_The problem_: Your response should contain each line of the data that includes "computer".

_Supplied data_:

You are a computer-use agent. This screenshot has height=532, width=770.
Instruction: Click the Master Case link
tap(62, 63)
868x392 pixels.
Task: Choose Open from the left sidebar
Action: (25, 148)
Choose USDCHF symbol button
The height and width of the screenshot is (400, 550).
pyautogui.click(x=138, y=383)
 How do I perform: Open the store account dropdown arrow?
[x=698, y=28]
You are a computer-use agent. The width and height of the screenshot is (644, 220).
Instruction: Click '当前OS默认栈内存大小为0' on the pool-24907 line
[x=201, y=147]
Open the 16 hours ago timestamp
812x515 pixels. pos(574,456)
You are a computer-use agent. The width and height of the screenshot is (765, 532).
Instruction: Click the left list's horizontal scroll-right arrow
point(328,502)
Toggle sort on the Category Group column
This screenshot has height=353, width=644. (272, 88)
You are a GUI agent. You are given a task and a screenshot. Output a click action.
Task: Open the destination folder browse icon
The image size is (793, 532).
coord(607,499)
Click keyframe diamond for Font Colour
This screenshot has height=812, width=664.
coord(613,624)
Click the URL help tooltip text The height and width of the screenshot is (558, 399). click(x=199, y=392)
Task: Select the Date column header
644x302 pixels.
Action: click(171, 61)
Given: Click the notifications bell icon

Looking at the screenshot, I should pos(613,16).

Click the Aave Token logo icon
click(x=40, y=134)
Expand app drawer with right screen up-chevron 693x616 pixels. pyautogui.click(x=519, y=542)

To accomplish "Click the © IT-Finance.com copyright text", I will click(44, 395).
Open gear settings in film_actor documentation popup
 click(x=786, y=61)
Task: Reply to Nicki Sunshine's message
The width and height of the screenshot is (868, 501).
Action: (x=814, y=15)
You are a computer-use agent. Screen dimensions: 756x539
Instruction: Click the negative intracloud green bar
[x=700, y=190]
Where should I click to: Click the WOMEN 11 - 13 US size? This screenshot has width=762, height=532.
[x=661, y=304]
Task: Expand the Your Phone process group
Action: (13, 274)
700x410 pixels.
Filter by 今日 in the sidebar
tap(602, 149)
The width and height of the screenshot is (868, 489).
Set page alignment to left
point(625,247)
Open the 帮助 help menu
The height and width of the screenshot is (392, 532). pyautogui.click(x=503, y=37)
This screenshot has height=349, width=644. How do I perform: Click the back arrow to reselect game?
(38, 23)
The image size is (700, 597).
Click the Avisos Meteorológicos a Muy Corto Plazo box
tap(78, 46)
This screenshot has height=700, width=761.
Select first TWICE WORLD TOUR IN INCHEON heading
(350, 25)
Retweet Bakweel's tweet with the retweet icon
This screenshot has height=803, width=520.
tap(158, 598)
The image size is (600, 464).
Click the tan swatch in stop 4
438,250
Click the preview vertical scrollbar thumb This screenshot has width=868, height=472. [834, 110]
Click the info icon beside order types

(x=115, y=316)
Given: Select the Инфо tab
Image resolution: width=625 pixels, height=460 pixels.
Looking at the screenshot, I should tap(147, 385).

_Answer to this exercise_:
You are a computer-use agent. This screenshot has height=532, width=770.
You are a computer-use agent. The width and height of the screenshot is (644, 220).
You are a computer-use agent. The width and height of the screenshot is (765, 532).
You are a computer-use agent. Screen dimensions: 756x539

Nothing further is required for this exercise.